### [TASK DIRECTIONS]
The answer should consist of every line of the material, repeated verbatim.

### [INPUT FOR THIS TASK]
══════

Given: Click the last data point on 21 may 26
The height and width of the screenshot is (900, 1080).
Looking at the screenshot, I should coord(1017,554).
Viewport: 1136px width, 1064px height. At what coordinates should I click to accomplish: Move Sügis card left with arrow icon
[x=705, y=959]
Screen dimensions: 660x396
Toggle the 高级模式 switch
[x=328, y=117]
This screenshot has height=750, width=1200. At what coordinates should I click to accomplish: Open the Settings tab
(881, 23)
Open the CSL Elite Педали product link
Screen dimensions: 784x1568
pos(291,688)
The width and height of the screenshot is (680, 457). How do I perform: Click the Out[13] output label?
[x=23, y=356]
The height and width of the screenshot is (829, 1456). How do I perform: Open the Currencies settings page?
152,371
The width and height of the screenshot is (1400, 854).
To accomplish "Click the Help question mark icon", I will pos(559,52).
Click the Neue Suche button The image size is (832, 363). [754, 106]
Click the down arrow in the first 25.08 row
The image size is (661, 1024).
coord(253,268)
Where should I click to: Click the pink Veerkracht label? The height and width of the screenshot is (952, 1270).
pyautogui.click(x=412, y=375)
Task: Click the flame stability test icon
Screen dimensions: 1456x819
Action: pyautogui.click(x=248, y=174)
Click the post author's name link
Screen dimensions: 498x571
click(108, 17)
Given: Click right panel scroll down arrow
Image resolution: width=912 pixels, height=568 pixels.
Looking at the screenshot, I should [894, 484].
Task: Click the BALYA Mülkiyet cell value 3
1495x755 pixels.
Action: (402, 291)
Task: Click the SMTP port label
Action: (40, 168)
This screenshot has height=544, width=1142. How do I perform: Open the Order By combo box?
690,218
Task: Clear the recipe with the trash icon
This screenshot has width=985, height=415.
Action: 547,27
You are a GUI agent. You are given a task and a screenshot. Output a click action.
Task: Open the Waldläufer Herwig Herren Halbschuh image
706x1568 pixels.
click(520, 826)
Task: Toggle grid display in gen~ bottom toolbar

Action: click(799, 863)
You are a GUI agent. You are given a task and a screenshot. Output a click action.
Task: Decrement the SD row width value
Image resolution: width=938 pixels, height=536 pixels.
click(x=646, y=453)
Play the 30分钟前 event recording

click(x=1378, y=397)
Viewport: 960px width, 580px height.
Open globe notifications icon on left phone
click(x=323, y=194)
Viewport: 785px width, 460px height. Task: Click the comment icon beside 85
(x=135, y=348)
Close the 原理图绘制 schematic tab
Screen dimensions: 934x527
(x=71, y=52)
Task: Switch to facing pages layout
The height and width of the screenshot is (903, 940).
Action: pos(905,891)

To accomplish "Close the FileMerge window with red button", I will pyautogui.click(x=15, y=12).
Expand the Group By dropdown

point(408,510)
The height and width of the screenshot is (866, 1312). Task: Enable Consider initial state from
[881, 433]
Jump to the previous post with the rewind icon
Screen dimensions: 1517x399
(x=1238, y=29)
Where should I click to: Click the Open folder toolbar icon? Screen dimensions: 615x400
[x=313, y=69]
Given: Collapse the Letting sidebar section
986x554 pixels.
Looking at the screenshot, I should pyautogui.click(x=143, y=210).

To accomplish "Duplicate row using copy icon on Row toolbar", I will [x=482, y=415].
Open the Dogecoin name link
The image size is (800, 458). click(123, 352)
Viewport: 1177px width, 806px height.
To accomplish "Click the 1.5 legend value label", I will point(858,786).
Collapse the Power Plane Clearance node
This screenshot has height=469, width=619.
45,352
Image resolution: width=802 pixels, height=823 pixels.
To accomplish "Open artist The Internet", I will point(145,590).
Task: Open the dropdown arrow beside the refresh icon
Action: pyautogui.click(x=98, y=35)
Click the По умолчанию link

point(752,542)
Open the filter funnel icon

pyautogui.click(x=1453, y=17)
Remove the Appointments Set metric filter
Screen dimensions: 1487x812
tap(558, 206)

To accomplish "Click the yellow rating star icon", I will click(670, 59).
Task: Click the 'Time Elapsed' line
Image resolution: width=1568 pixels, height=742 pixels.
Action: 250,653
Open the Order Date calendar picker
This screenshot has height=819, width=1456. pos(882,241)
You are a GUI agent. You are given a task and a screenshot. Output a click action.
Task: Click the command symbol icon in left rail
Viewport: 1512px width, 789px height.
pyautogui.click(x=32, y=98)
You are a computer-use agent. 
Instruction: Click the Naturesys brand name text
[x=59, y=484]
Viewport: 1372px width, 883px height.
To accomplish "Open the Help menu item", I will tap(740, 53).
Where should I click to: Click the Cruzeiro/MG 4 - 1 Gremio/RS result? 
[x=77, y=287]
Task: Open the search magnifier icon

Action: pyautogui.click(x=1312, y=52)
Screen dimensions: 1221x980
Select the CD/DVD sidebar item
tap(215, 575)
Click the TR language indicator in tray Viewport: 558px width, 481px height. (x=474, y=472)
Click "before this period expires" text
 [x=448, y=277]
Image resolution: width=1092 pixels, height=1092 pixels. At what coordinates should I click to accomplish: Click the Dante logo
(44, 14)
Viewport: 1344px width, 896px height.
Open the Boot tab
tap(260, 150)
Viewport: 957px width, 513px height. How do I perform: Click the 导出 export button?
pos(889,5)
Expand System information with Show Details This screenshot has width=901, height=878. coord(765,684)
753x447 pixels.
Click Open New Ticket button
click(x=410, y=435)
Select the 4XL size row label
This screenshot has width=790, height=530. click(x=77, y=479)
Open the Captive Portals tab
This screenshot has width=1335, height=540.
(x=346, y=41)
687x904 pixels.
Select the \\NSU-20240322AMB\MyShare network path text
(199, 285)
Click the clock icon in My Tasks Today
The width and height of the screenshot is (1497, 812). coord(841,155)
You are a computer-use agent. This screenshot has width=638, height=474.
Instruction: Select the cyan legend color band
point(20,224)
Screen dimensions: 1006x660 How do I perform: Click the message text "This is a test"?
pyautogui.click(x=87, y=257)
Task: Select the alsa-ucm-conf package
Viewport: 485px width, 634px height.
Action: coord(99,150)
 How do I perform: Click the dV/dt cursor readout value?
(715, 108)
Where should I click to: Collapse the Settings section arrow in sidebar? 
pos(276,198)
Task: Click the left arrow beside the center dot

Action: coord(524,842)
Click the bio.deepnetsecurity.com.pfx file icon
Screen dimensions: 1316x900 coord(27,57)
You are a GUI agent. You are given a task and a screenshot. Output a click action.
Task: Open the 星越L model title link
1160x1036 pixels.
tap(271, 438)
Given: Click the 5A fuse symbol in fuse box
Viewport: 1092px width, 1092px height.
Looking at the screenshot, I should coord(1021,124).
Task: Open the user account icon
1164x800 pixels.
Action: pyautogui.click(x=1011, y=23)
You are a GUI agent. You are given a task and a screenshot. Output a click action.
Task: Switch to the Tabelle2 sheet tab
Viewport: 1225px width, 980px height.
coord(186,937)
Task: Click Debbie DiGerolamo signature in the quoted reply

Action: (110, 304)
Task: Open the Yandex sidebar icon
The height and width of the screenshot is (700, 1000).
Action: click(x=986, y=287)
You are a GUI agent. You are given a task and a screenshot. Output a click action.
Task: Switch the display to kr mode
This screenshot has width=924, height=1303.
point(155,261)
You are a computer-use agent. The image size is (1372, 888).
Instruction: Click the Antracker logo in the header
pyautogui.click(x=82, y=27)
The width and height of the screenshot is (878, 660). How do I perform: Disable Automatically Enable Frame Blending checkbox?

══════

### [EXERCISE RESPONSE]
Given: Click the last data point on 21 may 26
The height and width of the screenshot is (900, 1080).
Looking at the screenshot, I should coord(1017,554).
Viewport: 1136px width, 1064px height. At what coordinates should I click to accomplish: Move Sügis card left with arrow icon
[x=705, y=959]
Screen dimensions: 660x396
Toggle the 高级模式 switch
[x=328, y=117]
This screenshot has height=750, width=1200. At what coordinates should I click to accomplish: Open the Settings tab
(881, 23)
Open the CSL Elite Педали product link
Screen dimensions: 784x1568
pos(291,688)
The width and height of the screenshot is (680, 457). How do I perform: Click the Out[13] output label?
[x=23, y=356]
The height and width of the screenshot is (829, 1456). How do I perform: Open the Currencies settings page?
152,371
The width and height of the screenshot is (1400, 854).
To accomplish "Click the Help question mark icon", I will pos(559,52).
Click the Neue Suche button The image size is (832, 363). [754, 106]
Click the down arrow in the first 25.08 row
The image size is (661, 1024).
coord(253,268)
Where should I click to: Click the pink Veerkracht label? The height and width of the screenshot is (952, 1270).
pyautogui.click(x=412, y=375)
Task: Click the flame stability test icon
Screen dimensions: 1456x819
Action: pyautogui.click(x=248, y=174)
Click the post author's name link
Screen dimensions: 498x571
click(108, 17)
Given: Click right panel scroll down arrow
Image resolution: width=912 pixels, height=568 pixels.
Looking at the screenshot, I should [894, 484].
Task: Click the BALYA Mülkiyet cell value 3
1495x755 pixels.
Action: (402, 291)
Task: Click the SMTP port label
Action: (40, 168)
This screenshot has height=544, width=1142. How do I perform: Open the Order By combo box?
690,218
Task: Clear the recipe with the trash icon
This screenshot has width=985, height=415.
Action: 547,27
You are a GUI agent. You are given a task and a screenshot. Output a click action.
Task: Open the Waldläufer Herwig Herren Halbschuh image
706x1568 pixels.
click(520, 826)
Task: Toggle grid display in gen~ bottom toolbar

Action: click(799, 863)
You are a GUI agent. You are given a task and a screenshot. Output a click action.
Task: Decrement the SD row width value
Image resolution: width=938 pixels, height=536 pixels.
click(x=646, y=453)
Play the 30分钟前 event recording

click(x=1378, y=397)
Viewport: 960px width, 580px height.
Open globe notifications icon on left phone
click(x=323, y=194)
Viewport: 785px width, 460px height. Task: Click the comment icon beside 85
(x=135, y=348)
Close the 原理图绘制 schematic tab
Screen dimensions: 934x527
(x=71, y=52)
Task: Switch to facing pages layout
The height and width of the screenshot is (903, 940).
Action: pos(905,891)

To accomplish "Close the FileMerge window with red button", I will pyautogui.click(x=15, y=12).
Expand the Group By dropdown

point(408,510)
The height and width of the screenshot is (866, 1312). Task: Enable Consider initial state from
[881, 433]
Jump to the previous post with the rewind icon
Screen dimensions: 1517x399
(x=1238, y=29)
Where should I click to: Click the Open folder toolbar icon? Screen dimensions: 615x400
[x=313, y=69]
Given: Collapse the Letting sidebar section
986x554 pixels.
Looking at the screenshot, I should pyautogui.click(x=143, y=210).

To accomplish "Duplicate row using copy icon on Row toolbar", I will [x=482, y=415].
Open the Dogecoin name link
The image size is (800, 458). click(123, 352)
Viewport: 1177px width, 806px height.
To accomplish "Click the 1.5 legend value label", I will point(858,786).
Collapse the Power Plane Clearance node
This screenshot has height=469, width=619.
45,352
Image resolution: width=802 pixels, height=823 pixels.
To accomplish "Open artist The Internet", I will point(145,590).
Task: Open the dropdown arrow beside the refresh icon
Action: pyautogui.click(x=98, y=35)
Click the По умолчанию link

point(752,542)
Open the filter funnel icon

pyautogui.click(x=1453, y=17)
Remove the Appointments Set metric filter
Screen dimensions: 1487x812
tap(558, 206)

To accomplish "Click the yellow rating star icon", I will click(670, 59).
Task: Click the 'Time Elapsed' line
Image resolution: width=1568 pixels, height=742 pixels.
Action: 250,653
Open the Order Date calendar picker
This screenshot has height=819, width=1456. pos(882,241)
You are a GUI agent. You are given a task and a screenshot. Output a click action.
Task: Click the command symbol icon in left rail
Viewport: 1512px width, 789px height.
pyautogui.click(x=32, y=98)
You are a computer-use agent. 
Instruction: Click the Naturesys brand name text
[x=59, y=484]
Viewport: 1372px width, 883px height.
To accomplish "Open the Help menu item", I will tap(740, 53).
Where should I click to: Click the Cruzeiro/MG 4 - 1 Gremio/RS result? 
[x=77, y=287]
Task: Open the search magnifier icon

Action: pyautogui.click(x=1312, y=52)
Screen dimensions: 1221x980
Select the CD/DVD sidebar item
tap(215, 575)
Click the TR language indicator in tray Viewport: 558px width, 481px height. (x=474, y=472)
Click "before this period expires" text
 [x=448, y=277]
Image resolution: width=1092 pixels, height=1092 pixels. At what coordinates should I click to accomplish: Click the Dante logo
(44, 14)
Viewport: 1344px width, 896px height.
Open the Boot tab
tap(260, 150)
Viewport: 957px width, 513px height. How do I perform: Click the 导出 export button?
pos(889,5)
Expand System information with Show Details This screenshot has width=901, height=878. coord(765,684)
753x447 pixels.
Click Open New Ticket button
click(x=410, y=435)
Select the 4XL size row label
This screenshot has width=790, height=530. click(x=77, y=479)
Open the Captive Portals tab
This screenshot has width=1335, height=540.
(x=346, y=41)
687x904 pixels.
Select the \\NSU-20240322AMB\MyShare network path text
(199, 285)
Click the clock icon in My Tasks Today
The width and height of the screenshot is (1497, 812). coord(841,155)
You are a computer-use agent. This screenshot has width=638, height=474.
Instruction: Select the cyan legend color band
point(20,224)
Screen dimensions: 1006x660 How do I perform: Click the message text "This is a test"?
pyautogui.click(x=87, y=257)
Task: Select the alsa-ucm-conf package
Viewport: 485px width, 634px height.
Action: coord(99,150)
 How do I perform: Click the dV/dt cursor readout value?
(715, 108)
Where should I click to: Collapse the Settings section arrow in sidebar? 
pos(276,198)
Task: Click the left arrow beside the center dot

Action: coord(524,842)
Click the bio.deepnetsecurity.com.pfx file icon
Screen dimensions: 1316x900 coord(27,57)
You are a GUI agent. You are given a task and a screenshot. Output a click action.
Task: Open the 星越L model title link
1160x1036 pixels.
tap(271, 438)
Given: Click the 5A fuse symbol in fuse box
Viewport: 1092px width, 1092px height.
Looking at the screenshot, I should coord(1021,124).
Task: Open the user account icon
1164x800 pixels.
Action: pyautogui.click(x=1011, y=23)
You are a GUI agent. You are given a task and a screenshot. Output a click action.
Task: Switch to the Tabelle2 sheet tab
Viewport: 1225px width, 980px height.
coord(186,937)
Task: Click Debbie DiGerolamo signature in the quoted reply

Action: (110, 304)
Task: Open the Yandex sidebar icon
The height and width of the screenshot is (700, 1000).
Action: click(x=986, y=287)
You are a GUI agent. You are given a task and a screenshot. Output a click action.
Task: Switch the display to kr mode
This screenshot has width=924, height=1303.
point(155,261)
You are a computer-use agent. The image size is (1372, 888).
Instruction: Click the Antracker logo in the header
pyautogui.click(x=82, y=27)
The width and height of the screenshot is (878, 660). How do I perform: Disable Automatically Enable Frame Blending checkbox?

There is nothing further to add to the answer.